L'Allemagne est un peu une exception sans aucune extrême droite au niveau national (la NPD, néo-nazie, est à 1-2%, ce qui lui a donné un élu européen). On n'a pas de preuve que PEGIDA (les quelques milliers de manifestants anti-Islam en Saxe) va avoir de l'essor sur le territoire. La République fédérale est plus protégée que nous peut-être simplement à cause d'une culpabilité face au nazisme. Ou bien, il faudrait expliquer comment les vieux Partis traditionnels arrivent à garder la loyauté des électeurs. Les Partis de gouvernement sont restés forts, même dans les nouveaux Länders (aux dernières élections de 2013, la CDU a eu le score impressionnant de 41%, la SPD 26%, Die Linke 9%, les Verts 8% et le petit FDP centriste s'est complètement effondré, perdant 10 points sans doute au profit de la CDU). Le tout nouveau mouvement eurosceptique Alternative für Deutschland (des anciens CDU, qui frise les 5%) est conservateur mais ne peut pas encore être clairement rangé à l'extrême droite (contrairement à un mouvement eurosceptique britannique comme l'UKIP par exemple, qui allie l'europhobie à une xénophobie générale plus affichée). Mais ces temps-ci, Alternative für Deutschland a une attitude plus ambiguë vis-à-vis de PEGIDA, en parlant de "préoccupations légitimes".
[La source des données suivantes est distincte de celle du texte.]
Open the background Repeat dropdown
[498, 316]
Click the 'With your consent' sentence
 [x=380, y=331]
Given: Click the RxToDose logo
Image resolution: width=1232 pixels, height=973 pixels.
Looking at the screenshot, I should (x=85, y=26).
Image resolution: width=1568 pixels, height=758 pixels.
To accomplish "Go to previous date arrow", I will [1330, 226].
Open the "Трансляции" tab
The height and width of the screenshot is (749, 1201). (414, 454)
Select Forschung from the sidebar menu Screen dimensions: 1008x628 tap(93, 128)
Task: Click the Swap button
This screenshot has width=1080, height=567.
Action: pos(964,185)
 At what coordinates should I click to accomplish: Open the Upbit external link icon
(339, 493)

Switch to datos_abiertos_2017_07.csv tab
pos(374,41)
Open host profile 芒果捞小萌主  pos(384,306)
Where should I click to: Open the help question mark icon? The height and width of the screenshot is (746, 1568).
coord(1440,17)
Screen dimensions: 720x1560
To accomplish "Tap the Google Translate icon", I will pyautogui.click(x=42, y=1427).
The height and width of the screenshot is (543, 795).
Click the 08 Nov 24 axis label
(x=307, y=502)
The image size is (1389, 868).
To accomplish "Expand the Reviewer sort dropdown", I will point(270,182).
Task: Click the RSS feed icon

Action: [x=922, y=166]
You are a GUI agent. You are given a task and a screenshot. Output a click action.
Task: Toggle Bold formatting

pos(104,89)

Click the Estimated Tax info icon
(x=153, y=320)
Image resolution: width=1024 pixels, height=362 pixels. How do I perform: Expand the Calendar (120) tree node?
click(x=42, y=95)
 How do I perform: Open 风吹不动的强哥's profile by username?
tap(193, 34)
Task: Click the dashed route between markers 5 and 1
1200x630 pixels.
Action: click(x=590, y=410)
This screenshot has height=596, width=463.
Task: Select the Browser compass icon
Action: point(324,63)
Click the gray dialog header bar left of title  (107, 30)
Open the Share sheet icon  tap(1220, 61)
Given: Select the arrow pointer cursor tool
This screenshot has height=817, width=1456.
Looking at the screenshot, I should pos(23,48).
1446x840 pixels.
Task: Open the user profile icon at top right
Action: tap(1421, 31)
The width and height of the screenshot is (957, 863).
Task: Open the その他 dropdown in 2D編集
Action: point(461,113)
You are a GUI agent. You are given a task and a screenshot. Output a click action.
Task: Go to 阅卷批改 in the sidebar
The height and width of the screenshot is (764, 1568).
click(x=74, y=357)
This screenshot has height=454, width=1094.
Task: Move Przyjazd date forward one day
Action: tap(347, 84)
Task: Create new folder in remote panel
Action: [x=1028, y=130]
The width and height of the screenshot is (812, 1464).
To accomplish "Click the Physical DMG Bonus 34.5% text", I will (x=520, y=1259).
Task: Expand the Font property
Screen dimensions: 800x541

En revanche, en dehors de l'Union européenne, la Suisse connaît depuis au moins les années 1990 une droite xénophobe et europhobe, l'UDC (qui est un peu comme le Saint Empire romain, ni démocratique ni centriste, son nom germanique est SVP, Parti du Peuple suisse). L'UDC frise aussi les 30%. Le vieux parti "agrarien" se fonde à la fois sur l'isolationnisme suisse contre l'UE, le conservatisme des cantons ruraux allemaniques et sur la crainte face aux réfugiés.
Le cas de l'Italie est plus complexe car l'Alliance Nationale, héritière du néo-fascisme du MSI, se fit d'abord absorber dans le Berlusconisme libéral-populiste avant de persister maintenant comme une partie de la droite libérale. Son leader Gianfranco Fini réussit même à être Président de la Chambre des députés récemment (2007-2013) mais son parti semble avoir perdu un peu de son identité. De même, la Ligue du Nord, régionaliste mais surtout xénophobe, est plutôt dans un relatif déclin, autour de 5-6%. C'est avec 5 élus de la Ligue du Nord italienne, un élu du Vlaams Belang flamand, 4 élus du PVV néerlandais et 4 élus du FPÖ autrichien que le FN (20 députés) a créé son alliance au Parlement européen, l'ENL (plus deux membres du KNP polonais "libertarien" conservateur, un élu indépendant du Parti conservateur roumain et une élue exclue d'UKIP).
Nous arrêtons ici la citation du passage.